• _FRAGMENTO PROPORCIONADO_:
La historia narrada en El hijo del futbolista nos acerca al pueblo de Minas de Río Tinto (aunque esto no se dice en la novela hasta bien avanzada la trama) y al año 1992, lo que queda reflejado por la visita de la clase del protagonista a la Expo de Sevilla. Martín es una adolescente que vive su último año de instituto; al curso siguiente tendrá que abandonar el pueblo para ir a la universidad. “En el fondo no sabe qué estudiar porque no le gusta ninguna de las carreras de las que le han hablando en el instituto”, nos informa el narrador al hablar de Martín en la página 19.
El padre de Martín fue un futbolista de prestigio local que acabó dejando el fútbol en la posible cúspide de su carrera; durante el tiempo narrativo de la novela es el entrenador de un equipo de provincia. Martín juega al fútbol, más que nada por complacer al padre, aunque sabe que no tiene aptitudes para destacar en este deporte. “Él quiere ser intelectual”, se apunta en la página 41; lo que en el contexto de la novela sería una rebelión familiar, un matar al padre freudiano.

• _SERIE DE EJERCICIOS_:
a. Copia literalmente del fragmento sobre El hijo del futbolista el tramo que va desde "El padre de" hasta "al padre freudiano.".
b. Reescribe en forma de lista el párrafo del fragmento sobre El hijo del futbolista que empieza con "El padre de Martín fue un futbolista", conservando sus datos principales.
c. Indica si cada afirmación coincide con el fragmento sobre El hijo del futbolista. Responde sí o no y cita literalmente las palabras del fragmento que lo deciden.
(i) La novela dice desde el principio que la historia ocurre en Minas de Río Tinto.
(ii) La clase del protagonista visita la Expo de Sevilla.
(iii) Durante el tiempo narrativo, el padre de Martín entrena a un equipo de provincia.
Las líneas de datos no hacen falta para ningún ejercicio.

(Extractos de datos)

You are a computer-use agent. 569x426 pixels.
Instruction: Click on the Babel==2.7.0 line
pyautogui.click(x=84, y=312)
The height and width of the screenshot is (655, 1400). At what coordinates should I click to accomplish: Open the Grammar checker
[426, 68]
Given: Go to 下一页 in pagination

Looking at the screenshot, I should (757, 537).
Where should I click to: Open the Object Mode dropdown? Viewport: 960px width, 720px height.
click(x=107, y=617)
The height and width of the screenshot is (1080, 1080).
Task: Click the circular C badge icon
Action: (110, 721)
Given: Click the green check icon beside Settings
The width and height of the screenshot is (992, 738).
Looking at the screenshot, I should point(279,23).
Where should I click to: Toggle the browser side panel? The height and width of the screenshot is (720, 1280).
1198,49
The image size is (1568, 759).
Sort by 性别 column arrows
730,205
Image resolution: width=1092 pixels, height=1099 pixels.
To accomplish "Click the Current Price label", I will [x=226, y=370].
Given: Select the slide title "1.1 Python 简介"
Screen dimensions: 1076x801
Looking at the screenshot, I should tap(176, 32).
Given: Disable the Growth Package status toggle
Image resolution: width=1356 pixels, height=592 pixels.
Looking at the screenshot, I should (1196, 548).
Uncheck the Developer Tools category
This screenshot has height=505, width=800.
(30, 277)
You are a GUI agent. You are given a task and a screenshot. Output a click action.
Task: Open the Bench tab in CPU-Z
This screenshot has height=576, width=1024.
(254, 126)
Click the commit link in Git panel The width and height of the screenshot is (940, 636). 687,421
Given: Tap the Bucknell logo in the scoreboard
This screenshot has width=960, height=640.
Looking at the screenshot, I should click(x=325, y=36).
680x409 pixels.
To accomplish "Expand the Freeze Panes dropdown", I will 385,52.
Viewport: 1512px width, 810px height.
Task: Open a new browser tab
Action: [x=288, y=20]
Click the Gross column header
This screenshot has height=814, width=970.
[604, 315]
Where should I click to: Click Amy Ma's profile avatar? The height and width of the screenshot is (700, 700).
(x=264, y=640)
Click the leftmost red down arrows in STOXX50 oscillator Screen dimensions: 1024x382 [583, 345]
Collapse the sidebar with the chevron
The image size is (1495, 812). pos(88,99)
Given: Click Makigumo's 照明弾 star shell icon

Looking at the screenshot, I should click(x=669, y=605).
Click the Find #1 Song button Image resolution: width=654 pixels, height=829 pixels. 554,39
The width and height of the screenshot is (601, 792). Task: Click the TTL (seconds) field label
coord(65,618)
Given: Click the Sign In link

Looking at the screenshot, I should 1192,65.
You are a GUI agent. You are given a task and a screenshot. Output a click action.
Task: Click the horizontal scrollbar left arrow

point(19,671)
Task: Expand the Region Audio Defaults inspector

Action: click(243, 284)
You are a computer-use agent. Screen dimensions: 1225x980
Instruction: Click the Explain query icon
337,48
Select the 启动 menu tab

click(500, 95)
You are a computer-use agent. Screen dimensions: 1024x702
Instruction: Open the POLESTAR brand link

• _SOLUCIONES POR EJERCICIO_:
a.
El padre de Martín fue un futbolista de prestigio local que acabó dejando el fútbol en la posible cúspide de su carrera; durante el tiempo narrativo de la novela es el entrenador de un equipo de provincia. Martín juega al fútbol, más que nada por complacer al padre, aunque sabe que no tiene aptitudes para destacar en este deporte. “Él quiere ser intelectual”, se apunta en la página 41; lo que en el contexto de la novela sería una rebelión familiar, un matar al padre freudiano.

b.
- El padre de Martín fue un futbolista de prestigio local que dejó el fútbol en la posible cúspide de su carrera.
- Durante el tiempo narrativo de la novela entrena a un equipo de provincia.
- Martín juega al fútbol sobre todo para complacer a su padre, aunque sabe que no tiene aptitudes para destacar en ese deporte.
- Martín quiere ser intelectual, lo que en la novela sería una rebelión familiar, un matar al padre freudiano.

c.
(i) No: "aunque esto no se dice en la novela hasta bien avanzada la trama".
(ii) Sí: "la visita de la clase del protagonista a la Expo de Sevilla".
(iii) Sí: "durante el tiempo narrativo de la novela es el entrenador de un equipo de provincia".